Put this sentence from the tort article into Spanish: "In legal terms, a tort means a civil wrong where the law provides a remedy."

### SOURCE EXTRACT
⟨

Tort? What Does That Funny Sounding Word Mean to Lawyers and the Courts?
The law has some strange words, no doubt. Some are very important, and one of these is “Tort.” In law school, entire claims are taught in “Tort Law.”
Further, this term frequently appears in legal conversations between lawyers and judges at the courthouse. But what exactly does this funny-sounding term mean to lawyers and the courts? Let’s delve into this today and demystify the “tort.”
Understanding the Term: Tort
Lawyers have used this word since well before North Carolina was a colony. It is derived from the Latin word ‘torture,’ which means “wrong,” “injustice,” as well as “twisted.”
In legal terms, a tort means a civil wrong where the law provides a remedy. It signifies a wrongful act leading to injury or harm for which the courts provide a remedy in the form of monetary or other damages. These damages typically involve financial compensation paid by the wrongdoer, also known as the ‘tortfeasor,’ to the injured party.

⟩

### SUPPLIED DATA

⟨

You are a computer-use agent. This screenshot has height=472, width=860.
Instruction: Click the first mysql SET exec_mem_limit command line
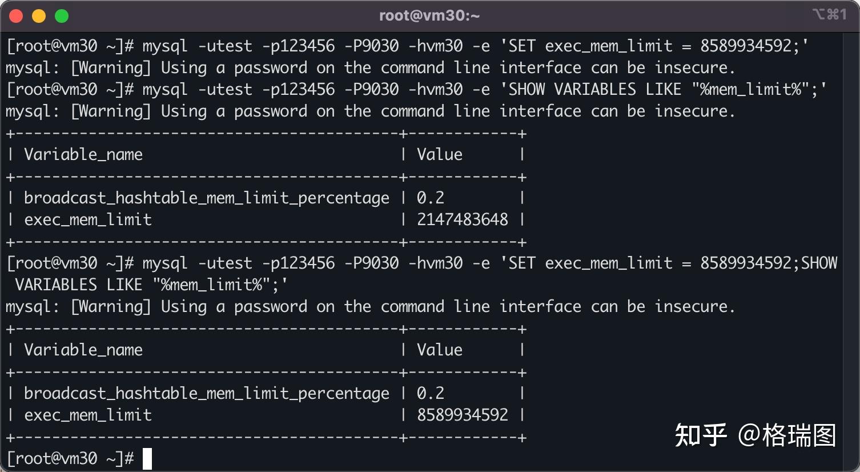pyautogui.click(x=408, y=46)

⟩

### FINAL RESULT
En términos jurídicos, un «tort» significa un ilícito civil para el cual la ley ofrece una reparación.